Scotland – reduce reliance on wind, develop fracking and clathrates research

Scotland should be very wary about further investment in wind power, it should develop fracking for gas, invest in energy storage, and do research into arctic methane clathrates, says Professor Brian Smart, former head of petroleum engineering at Heriot-Watt University

Professor Brian Smart, former head of petroleum engineering and vice principal at Heriot-Watt University, Edinburgh, believes that Scotland may be pushing too hard with its efforts to switch to 100 per cent renewable electrical energy by 2020, because the country could become too dependent on now-proven intermittent wind-powered electricity generation.

It would be better developing shale gas fracking, to provide a home-grown electricity supply, which can plug the gaps when the wind is not blowing. 

Scotland should also look hard at energy storage, but probably not expect a large scale energy storage solution to be available in the near future. 

He also suggests that Scotland could apply some of its research capability into finding ways to mitigate the threat of melting methane clathrates sending methane into the atmosphere, including ‘mining' the methane and putting it to industrial use. This could draw on Scotland's research capability in subsurface, subsea, petroleum engineering and project management.

With challenges over the EU, Scottish independence and the economy, “there are enough major uncertainties facing Scotland in the future without having to live with a self-induced uncertainty of electricity supply come 2020,” he says. 

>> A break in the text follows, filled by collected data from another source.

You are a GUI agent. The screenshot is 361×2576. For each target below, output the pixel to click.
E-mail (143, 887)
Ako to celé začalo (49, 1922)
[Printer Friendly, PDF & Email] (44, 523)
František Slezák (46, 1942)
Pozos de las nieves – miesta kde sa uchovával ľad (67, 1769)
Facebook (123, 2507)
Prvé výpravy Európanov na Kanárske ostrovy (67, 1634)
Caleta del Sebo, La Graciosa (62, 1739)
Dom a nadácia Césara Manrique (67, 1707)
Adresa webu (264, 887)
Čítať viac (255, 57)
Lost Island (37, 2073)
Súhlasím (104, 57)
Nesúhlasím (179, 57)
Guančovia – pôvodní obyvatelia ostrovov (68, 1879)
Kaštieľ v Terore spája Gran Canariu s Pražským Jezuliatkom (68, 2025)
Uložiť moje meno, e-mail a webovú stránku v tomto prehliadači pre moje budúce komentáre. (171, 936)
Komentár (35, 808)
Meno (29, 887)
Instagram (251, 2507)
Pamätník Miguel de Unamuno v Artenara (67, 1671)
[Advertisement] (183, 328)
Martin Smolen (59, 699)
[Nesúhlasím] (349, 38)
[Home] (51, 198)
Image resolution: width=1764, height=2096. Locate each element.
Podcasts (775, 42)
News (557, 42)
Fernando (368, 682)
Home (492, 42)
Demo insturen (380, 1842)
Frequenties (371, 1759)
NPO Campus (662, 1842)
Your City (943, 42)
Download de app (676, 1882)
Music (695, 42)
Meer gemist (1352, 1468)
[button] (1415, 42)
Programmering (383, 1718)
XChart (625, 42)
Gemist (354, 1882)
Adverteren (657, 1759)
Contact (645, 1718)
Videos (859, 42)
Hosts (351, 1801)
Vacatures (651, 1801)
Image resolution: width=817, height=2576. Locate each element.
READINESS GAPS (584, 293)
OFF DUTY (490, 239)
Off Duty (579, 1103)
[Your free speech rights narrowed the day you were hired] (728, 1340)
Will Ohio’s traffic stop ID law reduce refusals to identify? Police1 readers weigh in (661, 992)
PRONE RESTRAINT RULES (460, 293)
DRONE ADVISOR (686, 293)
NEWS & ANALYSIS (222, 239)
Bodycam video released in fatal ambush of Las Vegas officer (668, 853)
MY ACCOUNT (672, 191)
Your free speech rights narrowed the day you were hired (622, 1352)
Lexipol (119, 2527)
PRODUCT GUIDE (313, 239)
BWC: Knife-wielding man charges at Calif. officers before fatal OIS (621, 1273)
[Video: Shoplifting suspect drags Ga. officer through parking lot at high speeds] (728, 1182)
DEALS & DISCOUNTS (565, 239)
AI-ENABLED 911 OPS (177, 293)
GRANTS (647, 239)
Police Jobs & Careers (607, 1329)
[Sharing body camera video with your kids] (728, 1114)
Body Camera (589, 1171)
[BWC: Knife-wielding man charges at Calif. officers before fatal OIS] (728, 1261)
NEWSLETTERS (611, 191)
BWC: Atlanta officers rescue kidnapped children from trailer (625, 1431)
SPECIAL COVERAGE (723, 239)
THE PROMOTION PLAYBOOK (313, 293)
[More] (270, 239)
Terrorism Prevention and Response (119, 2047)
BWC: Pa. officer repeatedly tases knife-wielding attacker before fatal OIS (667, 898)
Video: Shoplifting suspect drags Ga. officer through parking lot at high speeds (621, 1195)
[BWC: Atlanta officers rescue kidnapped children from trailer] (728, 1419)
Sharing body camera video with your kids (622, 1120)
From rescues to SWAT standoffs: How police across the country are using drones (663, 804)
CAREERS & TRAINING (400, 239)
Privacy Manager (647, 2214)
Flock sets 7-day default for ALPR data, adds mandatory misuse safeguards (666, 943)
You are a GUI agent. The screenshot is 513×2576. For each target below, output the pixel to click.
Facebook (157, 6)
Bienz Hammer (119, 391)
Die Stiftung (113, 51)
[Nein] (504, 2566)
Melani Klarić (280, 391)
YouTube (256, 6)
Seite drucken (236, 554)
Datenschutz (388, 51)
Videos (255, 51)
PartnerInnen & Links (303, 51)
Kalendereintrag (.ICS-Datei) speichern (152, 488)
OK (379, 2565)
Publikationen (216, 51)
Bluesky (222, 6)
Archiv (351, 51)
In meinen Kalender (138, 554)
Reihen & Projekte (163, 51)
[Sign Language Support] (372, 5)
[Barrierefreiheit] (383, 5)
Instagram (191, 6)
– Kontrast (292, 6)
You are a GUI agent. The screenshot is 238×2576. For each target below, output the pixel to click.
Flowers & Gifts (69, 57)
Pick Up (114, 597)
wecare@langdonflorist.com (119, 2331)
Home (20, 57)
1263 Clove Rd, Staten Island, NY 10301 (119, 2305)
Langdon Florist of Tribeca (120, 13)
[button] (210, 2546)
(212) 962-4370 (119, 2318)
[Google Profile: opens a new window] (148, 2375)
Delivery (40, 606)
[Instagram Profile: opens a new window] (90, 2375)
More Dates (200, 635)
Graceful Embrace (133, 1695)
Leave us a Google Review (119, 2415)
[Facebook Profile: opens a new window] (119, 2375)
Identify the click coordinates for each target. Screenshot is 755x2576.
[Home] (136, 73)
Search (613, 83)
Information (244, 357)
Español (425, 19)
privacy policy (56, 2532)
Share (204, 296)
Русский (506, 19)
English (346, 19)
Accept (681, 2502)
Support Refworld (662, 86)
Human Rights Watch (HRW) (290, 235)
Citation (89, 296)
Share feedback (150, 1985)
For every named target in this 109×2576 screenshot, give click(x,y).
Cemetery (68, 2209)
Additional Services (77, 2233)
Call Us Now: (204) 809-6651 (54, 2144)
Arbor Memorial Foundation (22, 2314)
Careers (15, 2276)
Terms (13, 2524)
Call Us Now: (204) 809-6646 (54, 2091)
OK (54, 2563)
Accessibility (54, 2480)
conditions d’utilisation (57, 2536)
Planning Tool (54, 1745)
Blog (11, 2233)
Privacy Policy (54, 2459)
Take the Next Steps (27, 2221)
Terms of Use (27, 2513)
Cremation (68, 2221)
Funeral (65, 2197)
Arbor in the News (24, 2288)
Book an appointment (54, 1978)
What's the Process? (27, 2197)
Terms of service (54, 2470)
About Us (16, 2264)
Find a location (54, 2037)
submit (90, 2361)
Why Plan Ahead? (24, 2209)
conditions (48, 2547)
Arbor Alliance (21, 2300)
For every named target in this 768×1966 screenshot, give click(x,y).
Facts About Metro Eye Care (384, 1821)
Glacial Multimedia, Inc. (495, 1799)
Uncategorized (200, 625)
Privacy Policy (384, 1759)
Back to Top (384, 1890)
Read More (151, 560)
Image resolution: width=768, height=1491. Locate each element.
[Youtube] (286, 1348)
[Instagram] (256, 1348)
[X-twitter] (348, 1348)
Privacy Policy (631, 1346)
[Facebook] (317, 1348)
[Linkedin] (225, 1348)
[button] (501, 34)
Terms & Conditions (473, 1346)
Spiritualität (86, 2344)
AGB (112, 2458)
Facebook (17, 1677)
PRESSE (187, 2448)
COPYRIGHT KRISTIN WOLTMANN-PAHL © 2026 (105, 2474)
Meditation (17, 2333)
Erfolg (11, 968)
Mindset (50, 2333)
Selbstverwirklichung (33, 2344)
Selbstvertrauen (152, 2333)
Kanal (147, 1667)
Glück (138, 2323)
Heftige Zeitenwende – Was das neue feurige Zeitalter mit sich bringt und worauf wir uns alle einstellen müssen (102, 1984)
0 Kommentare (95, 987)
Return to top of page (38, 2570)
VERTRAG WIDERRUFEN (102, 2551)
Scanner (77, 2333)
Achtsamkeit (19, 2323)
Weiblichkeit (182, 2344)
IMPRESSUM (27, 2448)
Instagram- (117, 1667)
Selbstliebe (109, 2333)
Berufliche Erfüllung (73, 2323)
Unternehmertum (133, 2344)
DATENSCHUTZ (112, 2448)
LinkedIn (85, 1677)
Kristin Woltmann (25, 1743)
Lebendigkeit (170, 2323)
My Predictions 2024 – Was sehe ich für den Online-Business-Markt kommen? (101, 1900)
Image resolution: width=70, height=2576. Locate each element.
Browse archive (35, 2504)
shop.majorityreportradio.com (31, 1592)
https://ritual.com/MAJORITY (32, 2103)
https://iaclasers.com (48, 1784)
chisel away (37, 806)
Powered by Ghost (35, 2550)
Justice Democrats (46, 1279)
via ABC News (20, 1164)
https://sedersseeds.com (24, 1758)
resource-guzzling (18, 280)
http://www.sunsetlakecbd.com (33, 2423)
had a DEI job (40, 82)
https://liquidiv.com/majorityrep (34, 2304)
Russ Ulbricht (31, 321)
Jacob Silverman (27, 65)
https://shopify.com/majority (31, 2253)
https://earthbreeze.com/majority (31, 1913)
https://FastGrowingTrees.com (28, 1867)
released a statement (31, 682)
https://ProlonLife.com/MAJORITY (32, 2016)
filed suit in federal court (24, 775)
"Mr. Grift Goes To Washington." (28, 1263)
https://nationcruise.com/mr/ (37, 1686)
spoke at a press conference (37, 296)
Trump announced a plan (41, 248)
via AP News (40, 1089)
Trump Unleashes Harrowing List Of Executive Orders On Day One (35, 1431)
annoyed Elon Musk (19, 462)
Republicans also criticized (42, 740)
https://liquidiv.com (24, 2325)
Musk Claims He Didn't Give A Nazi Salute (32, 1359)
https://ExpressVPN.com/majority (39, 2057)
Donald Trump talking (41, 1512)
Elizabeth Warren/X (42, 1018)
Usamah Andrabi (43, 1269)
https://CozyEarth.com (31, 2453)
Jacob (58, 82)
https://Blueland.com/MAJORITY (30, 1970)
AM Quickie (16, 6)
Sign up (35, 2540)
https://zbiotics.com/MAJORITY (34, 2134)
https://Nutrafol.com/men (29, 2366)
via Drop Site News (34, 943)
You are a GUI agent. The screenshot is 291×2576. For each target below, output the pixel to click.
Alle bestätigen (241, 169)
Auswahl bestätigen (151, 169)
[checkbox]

Scotland's energy policy of the past few years has been largely about developing wind power. But this policy may have reached its limits, because the more a country is dependent on wind, the more dependent it is on back-up power supplies, Professor Smart says. 

It has been argued in the past that sufficient wind would always be blowing somewhere to fulfil power requirements. This has been shown to be incorrect, he says. “There is enough experience now of the output and management of distributed wind power to enable strategic decisions and plans to be made.”

Strategic mistakes have been made in over-reliance on wind power, without providing sufficient back-up storage.

Policy makers also assumed that it would be economically acceptable to the public, for governments to build over-capacity of wind power, and for electricity buyers to finance ‘constraint payments', paying the wind sector not to generate.

As an alternative, Scotland has power available from nuclear, gas, biomass and hydroelectric, but the nuclear power is scheduled to be decommissioned by 2030.  There is no appetite for coal power in Scotland, and some limited tolerance for gas and nuclear, he says.

If Scotland cannot provide its own electricity, it must be imported from England, or perhaps elsewhere in Europe, and this power is likely to be generated using fossil fuels. 

The contribution which the wind power sector can make to provide a reliable electricity supply for the country can be misleading, Professor Smart says. The wind power industry will typically quote its average output, and output on particularly good days. 

But customers want continuous electricity supply. This means that when it is not windy, the wind power needs to be supported by nuclear, gas, coal, hydro and biomass, and electricity imports from Europe, he says.

The picture is clear by looking at real time information about the UK's electricity generation, which is freely available online. 

For example, on September 15 2016 at 10am, the UK's total demand was 36 GW, 22 per cent being supplied by nuclear, 47 per cent by gas, 16 per cent by coal, 3 per cent by hydro, 4 per cent biomass and 1 per cent by wind. 7 per cent was imported from Europe. At this time, Scotland was importing almost 1GW from England.

The cost of the wind power to the National Grid is also influenced by Constraint Payments, whereby the National Grid pays the wind power industry not to generate, preferring to use output from other generation sources that can't be switched off, such as nuclear. 

The Scottish Government plans to get electricity generation to be 100 per cent renewable by 2020, largely without storage, and ultimately without nuclear power.

This is a solution which addresses global warming, but without storage, threatens security, surety and affordability of supply.

The problem would not be solved simply by pushing the date (for 100 per cent renewables) backwards, to allow time for storage to be developed, because Scotland plans to decommission its 1.2 GW Torness nuclear power station in 2023, and decommissioning its 1.0 GW Hunterston nuclear power station in 2030. This will create a further hole in demand for reliable electricity.

Other “secure and sure” electricity capability is the Peterhead gas power station (0.4 GW), and 1.5GW of hydroelectricity, and 0.5 GW of biomass. So by 2030, the ‘secure and sure' electricity capability will be reduced from 4.6 GW now to 2.4 GW.  Meanwhile Scotland's electricity demand varies between 3GW and 6GW. 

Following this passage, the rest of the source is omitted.